AI Agents Transform Legal Workflows, Redefine Lawyer Roles
AI agents are no longer just assistive tools in the legal industry—they're now taking ownership of multi-step workflows, from drafting contracts to regulatory compliance. Across major law firms and in-house legal teams, these autonomous systems are shifting how legal work gets done, pushing lawyers from task execution to oversight and strategy.
Platforms like Harvey, already used by over half of the AmLaw 100, exemplify the shift. Harvey’s agents execute over 700,000 legal tasks daily, ranging from drafting witness examination outlines to assessing ESG disclosures for compliance gaps. This isn't theoretical—Harvey’s recent $200 million funding round at an $11 billion valuation underscores market confidence in agentic AI as a scalable solution for high-volume legal work.
Redefining Legal Workflows
Unlike earlier AI tools that answered individual questions or extracted data fields, agents now handle entire workflows. For example, a transactional AI agent can draft, mark up, and flag issues in an acquisition agreement, returning a ready-to-review deliverable. Litigation agents handle tasks like comparing exhibit lists against pretrial orders, while compliance agents assess breach notification obligations across jurisdictions.
The efficiency gains are significant. Tasks that once consumed dozens of associate hours are now completed in minutes, with consistent output quality. However, this shift also raises questions about training. If first-year associates are no longer drafting contracts from scratch, how do they develop the instincts required for senior roles? Forward-thinking firms are addressing this by pairing AI rollout with structured review programs to ensure junior lawyers still build foundational skills.

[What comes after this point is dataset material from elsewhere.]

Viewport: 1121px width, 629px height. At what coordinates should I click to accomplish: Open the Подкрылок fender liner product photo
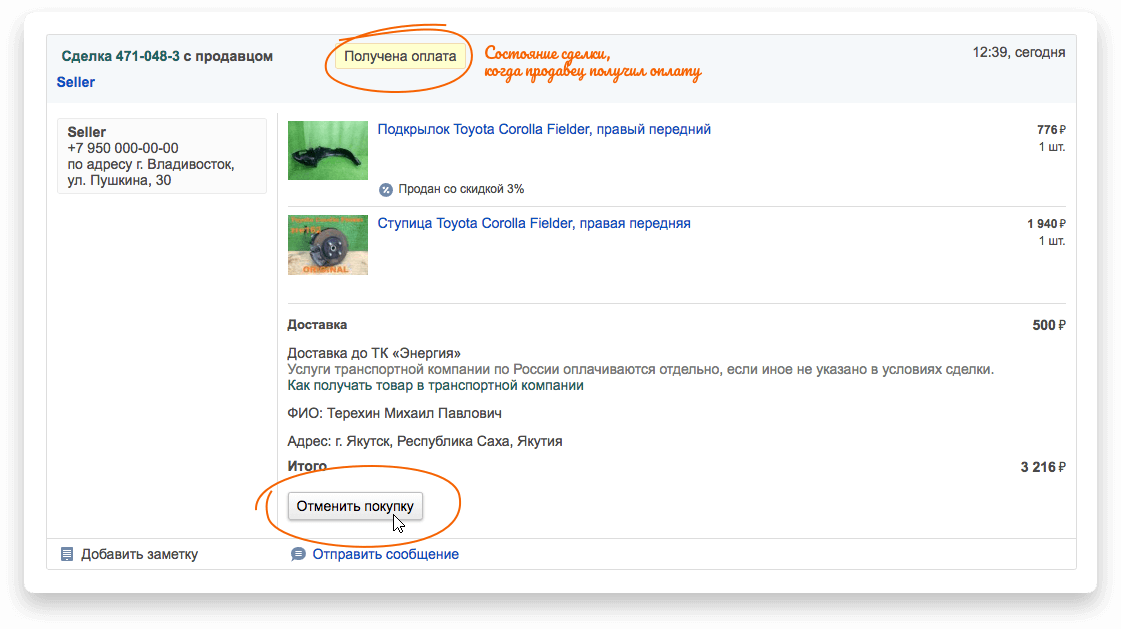(328, 150)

Governance: The Dealbreaker for Adoption
For legal leaders, deploying AI agents isn’t just about functionality—it’s about governance. The risks of unchecked AI use are real, especially in a profession where confidentiality and accuracy are paramount. Firms are now building policies to define scope, enforce reviewability, and ensure that agent outputs meet both client and regulatory standards.
Harvey’s agents, for instance, operate with citation-backed reasoning, allowing lawyers to audit every claim and decision. This transparency is critical for adoption, as output that can’t be verified erodes trust. Additionally, governance frameworks must prevent data leakage between matters, ensure compliance with jurisdictional regulations, and maintain clear accountability—agents don’t sign contracts, lawyers do.
Where AI Delivers the Most Value Today
The legal tasks where AI agents are gaining traction share three traits: high volume, consistent structure, and time constraints. Transactions, litigation, compliance, and in-house operations are the primary beneficiaries:
- Transactions: Agents handle due diligence, draft issues lists, and mark up agreements, with Harvey’s library alone offering over 60 pre-built agents for mergers, acquisitions, and capital markets work.
- Litigation: While judgment-heavy tasks slow adoption, high-volume areas like discovery responses and witness preparation are seeing significant automation.
- Compliance: From drafting permit applications to reviewing ESG disclosures, agents excel in repetitive, jurisdictionally fragmented workflows.
- In-house operations: Legal departments leverage agents for contract review, renewals, and amendments, enabling teams to manage growing workloads without increasing headcount.
AI Agents Are Here, But Challenges Remain
The legal AI market is transitioning from pilot programs to full-scale adoption, with Deloitte reporting 23% of companies already using agentic AI as of June 2026. However, this rapid deployment has exposed governance gaps, particularly around data security and regulatory compliance. Vendors like Intapp and Anthropic are embedding compliance-by-design principles into their platforms, but many firms still face steep learning curves.
The next frontier, according to industry analysts, involves agents that integrate seamlessly with document management systems and evolve based on firm-specific review histories. As these systems grow more sophisticated, the key question for legal leaders will be how to balance automation with the human judgment that defines legal practice.
The firms and platforms that address these challenges now—through disciplined rollouts, robust training programs, and airtight governance—will not only gain a competitive edge but also set the standard for what responsible AI looks like in the legal profession.